__Requirement__: Swap every "icon" in the items below for "symbol", leaving everything else as it is, and omit the pictures from your answer.

-- BEGIN Source records --

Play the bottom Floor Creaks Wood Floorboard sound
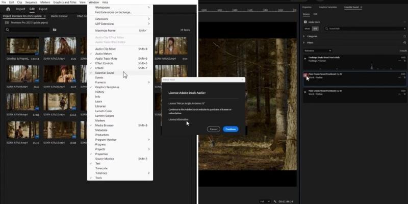Viewport: 408px width, 204px height. [x=305, y=92]
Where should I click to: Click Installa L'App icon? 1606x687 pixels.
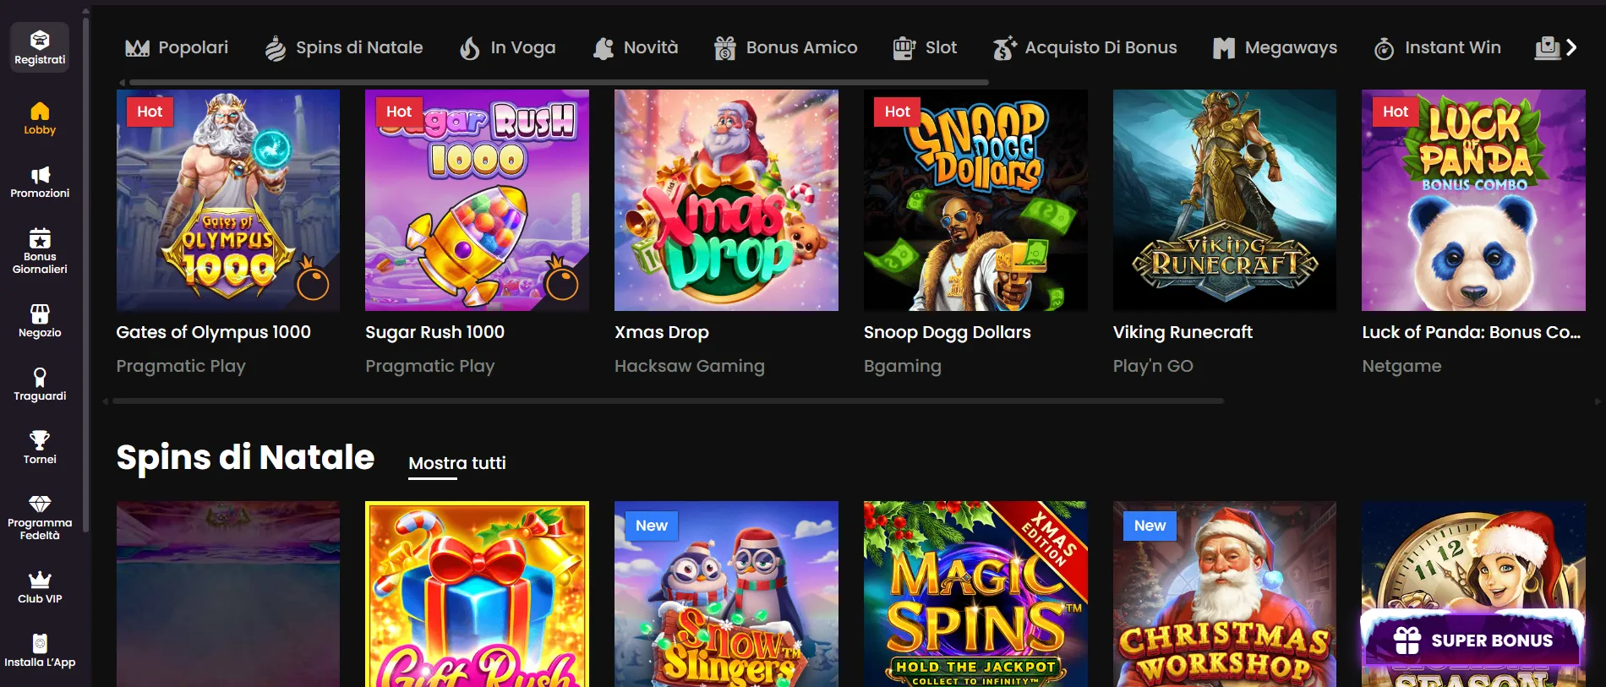pos(40,643)
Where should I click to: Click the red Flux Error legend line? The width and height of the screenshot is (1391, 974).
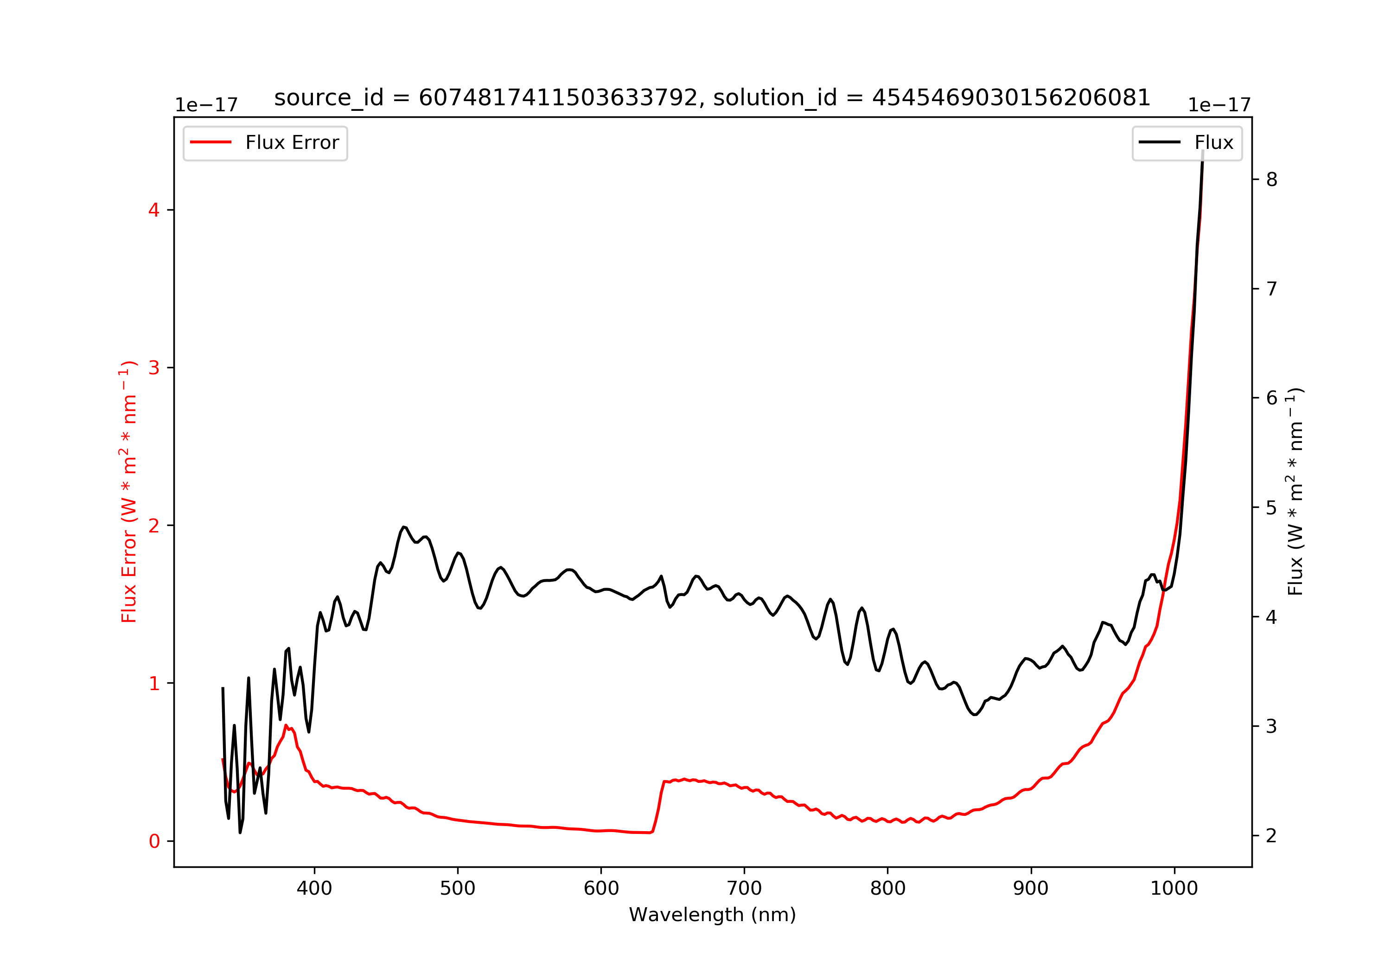(x=211, y=142)
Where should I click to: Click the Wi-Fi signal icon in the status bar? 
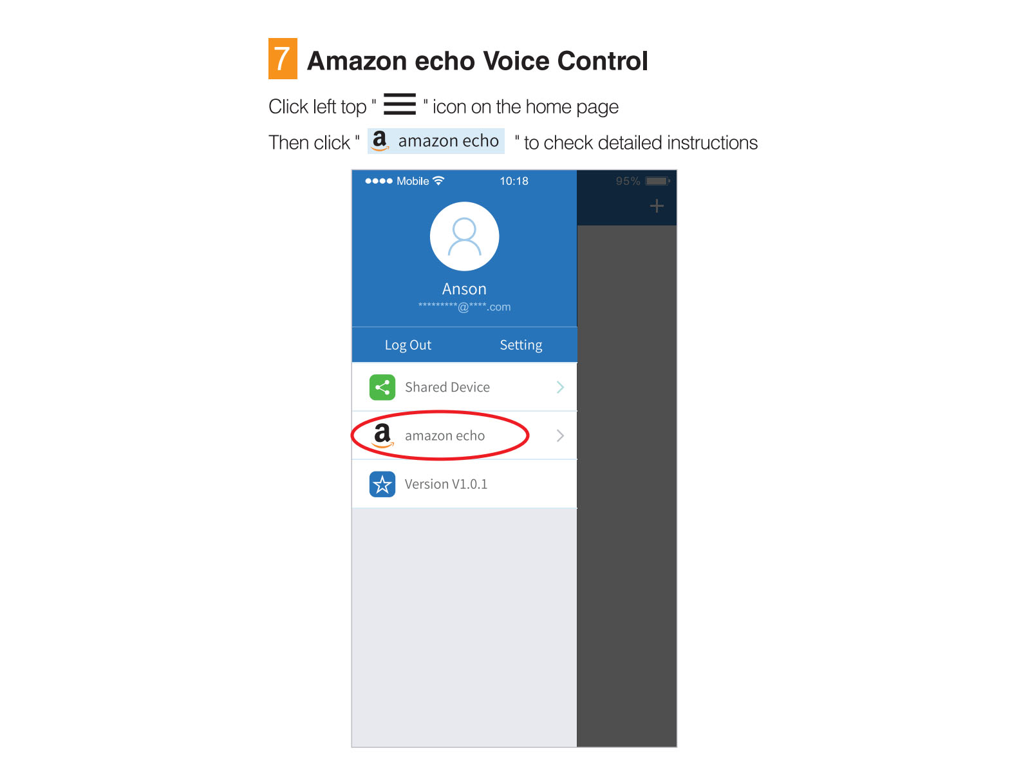coord(438,180)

-- END Source records --

__Task solution__:
Play the bottom Floor Creaks Wood Floorboard sound
Viewport: 408px width, 204px height. [x=305, y=92]
Where should I click to: Click Installa L'App symbol? 1606x687 pixels.
pos(40,643)
Where should I click to: Click the red Flux Error legend line? The width and height of the screenshot is (1391, 974).
(x=211, y=142)
Where should I click to: Click the Wi-Fi signal symbol in the status bar? 
coord(438,180)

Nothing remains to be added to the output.